A population analysis of weight-related differences in lopinavir pharmacokinetics and possible consequences for protease inhibitor-naive and -experienced patientsMarion Bouillon-Pichault, Vincent Jullien, Christophe Piketty, Jean-Paul Viard, Jean-Pierre Morini, Stéphanie Chhun, Anne Krivine, Dominique Salmon, Nicolas Dupin, Laurence Weiss, Olivier Lortholary, Gérard Pons, Odile Launay, Jean-Marc Treluyer
Corresponding author name: Vincent Jullien
Corresponding author e-mail: email@example.com
Citation: Antiviral Therapy 2009; 14:923-929
Date published online: 11 November 2009
Background: Lopinavir is a potent protease inhibitor (PI) used for the treatment of HIV infection. Different lopinavir target trough concentrations (Ctroughs) were previously determined according to patient treatment histories: 1 mg/l for PI-naive patients, and 4 and 5.7 mg/l for PI-experienced patients. However, the probability to achieve these target Ctroughs with the current 400 mg twice-daily or 800 mg once-daily doses of the new tablet form, and the influence of body weight on this probability are unknown.

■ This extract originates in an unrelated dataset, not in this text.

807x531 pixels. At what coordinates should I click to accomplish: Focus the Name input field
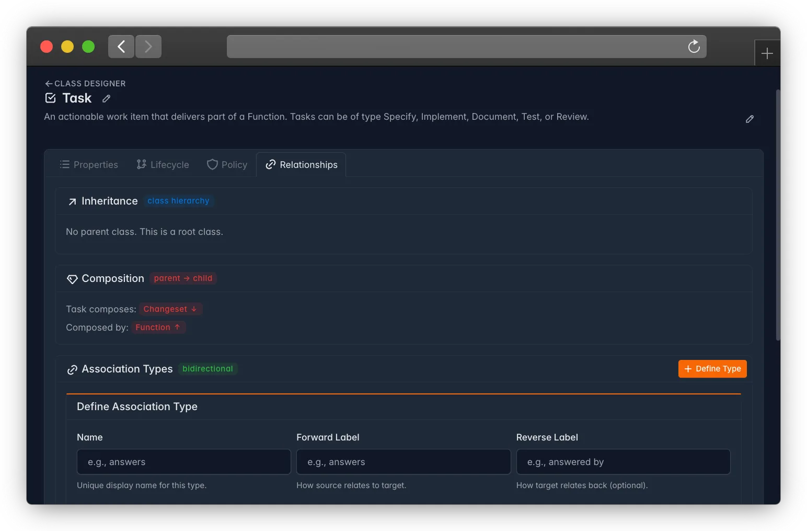click(x=184, y=462)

Methods: A population pharmacokinetic model for lopinavir was developed using data from 424 HIV type-1-infected patients, and the final model was used to estimate the probability to achieve target Ctroughs via Monte Carlo simulations.

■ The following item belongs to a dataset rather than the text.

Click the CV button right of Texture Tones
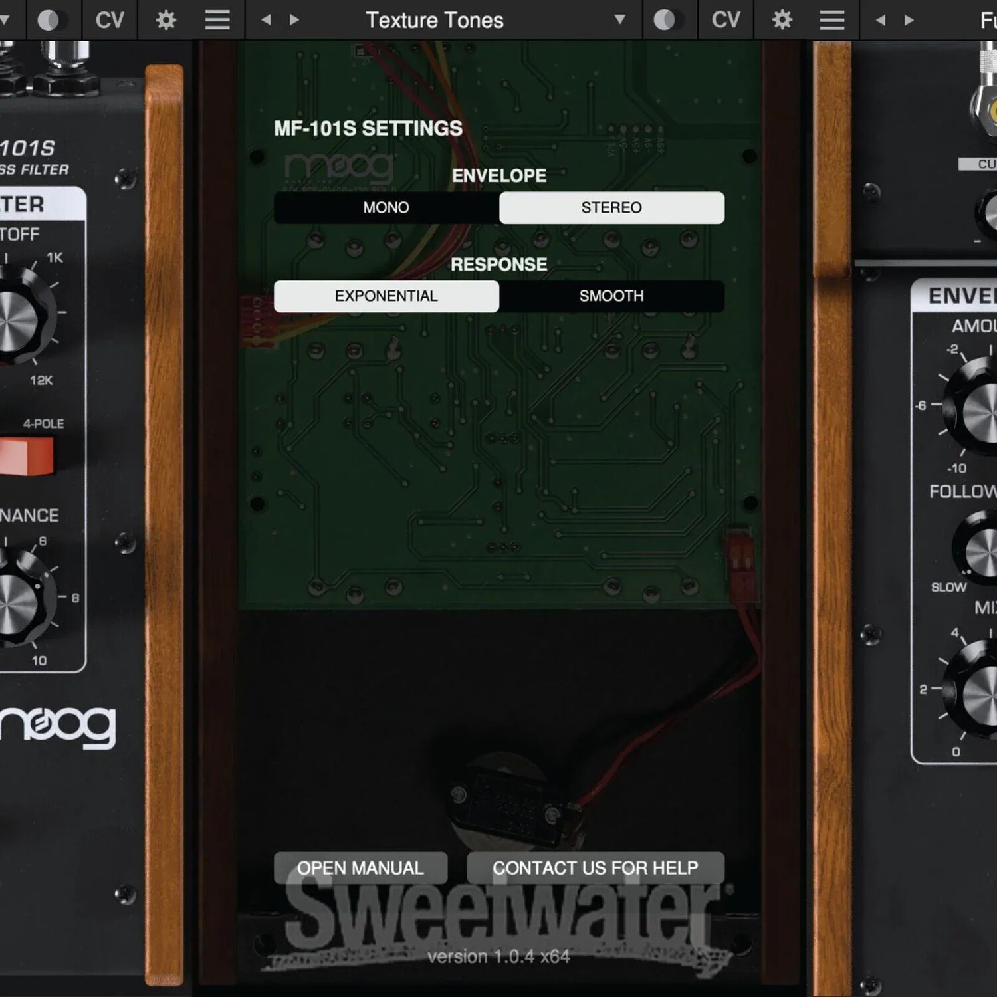The image size is (997, 997). click(x=726, y=20)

Results: A one-compartment model adequately described the data. Mean population estimates (percentage interindividual variability) were 4.61 l/h (36%) for apparent clearance (CL/F) and 63.2 l (70%) for apparent distribution volume. Body weight was found to explain the interindividual variability of lopinavir CL/F. Probability to achieve the 1 mg/l target Ctrough was >96% for the twice-daily dose and comprised between 80% and 90% for the once-daily dose. The probability to achieve the 4 and 5.7 mg/l target Ctroughs with the twice-daily dose significantly decreased when body weight increased (from 76% to 61% and from 56% to 37% respectively, for body weights increasing from 50 to 90 kg).
Conclusions: These results support lopinavir therapeutic drug monitoring and the use of higher lopinavir doses for PI-pretreated patients.